[slurm-users] Detecting non-MPI jobs running on multiple nodes

2022-09-29 Thread Loris Bennett
Hi,

Has anyone already come up with a good way to identify non-MPI jobs which
request multiple cores but don't restrict themselves to a single node,
leaving cores idle on all but the first node?

I can see that this is potentially not easy, since an MPI job might have
still have phases where only one core is actually being used.

Cheers,

Loris

-- 
Dr. Loris Bennett (Herr/Mr)
ZEDAT, Freie Universität Berlin Email loris.benn...@fu-berlin.de



Re: [slurm-users] Detecting non-MPI jobs running on multiple nodes

2022-09-29 Thread Davide DelVento
At my previous job there were cron jobs running everywhere measuring
possibly idle cores which were eventually averaged out for the
duration of the job, and reported (the day after) via email to the
user support team.
I believe they stopped doing so when compute became (relatively) cheap
at the expense of memory and I/O becoming expensive.
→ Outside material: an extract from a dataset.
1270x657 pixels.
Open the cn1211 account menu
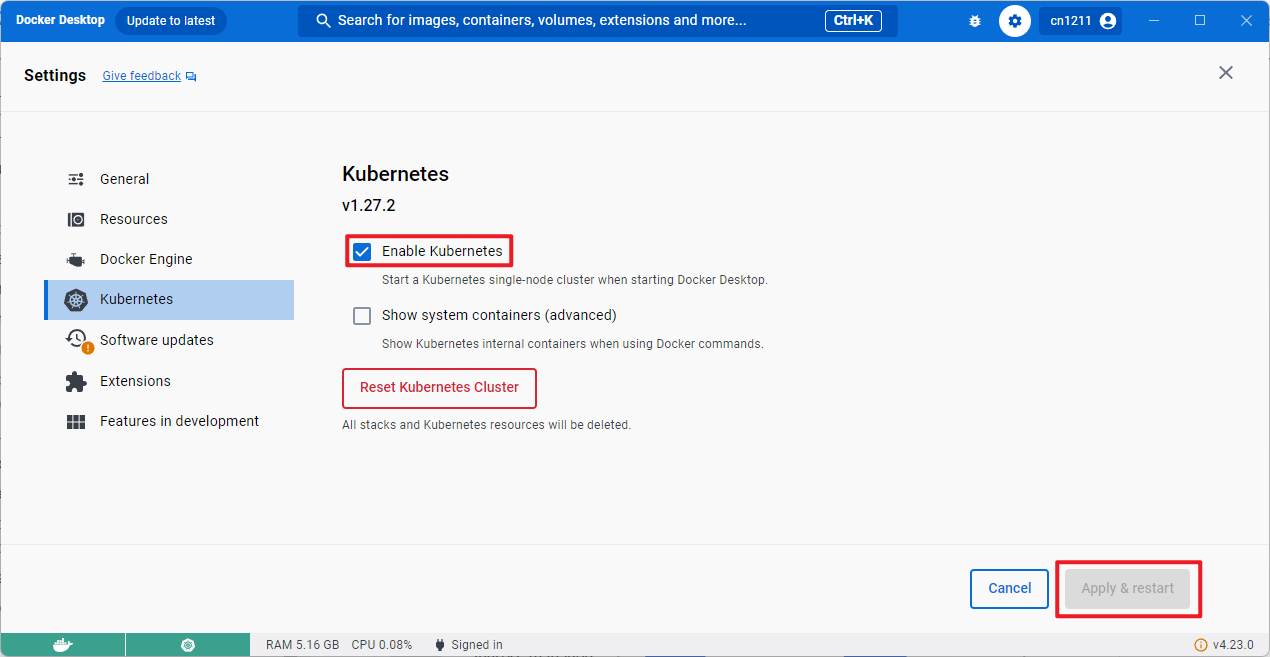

I know, it does not help you much, but perhaps something to think about

On Thu, Sep 29, 2022 at 1:29 AM Loris Bennett
 wrote:
>
> Hi,
>
> Has anyone already come up with a good way to identify non-MPI jobs which
> request multiple cores but don't restrict themselves to a single node,
> leaving cores idle on all but the first node?
>
> I can see that this is potentially not easy, since an MPI job might have
> still have phases where only one core is actually being used.
>
> Cheers,
>
> Loris
>
> --
> Dr. Loris Bennett (Herr/Mr)
> ZEDAT, Freie Universität Berlin Email loris.benn...@fu-berlin.de
>



Re: [slurm-users] Detecting non-MPI jobs running on multiple nodes

2022-09-29 Thread Ole Holm Nielsen

Hi Loris,

On 9/29/22 09:26, Loris Bennett wrote:

Has anyone already come up with a good way to identify non-MPI jobs which
request multiple cores but don't restrict themselves to a single node,
leaving cores idle on all but the first node?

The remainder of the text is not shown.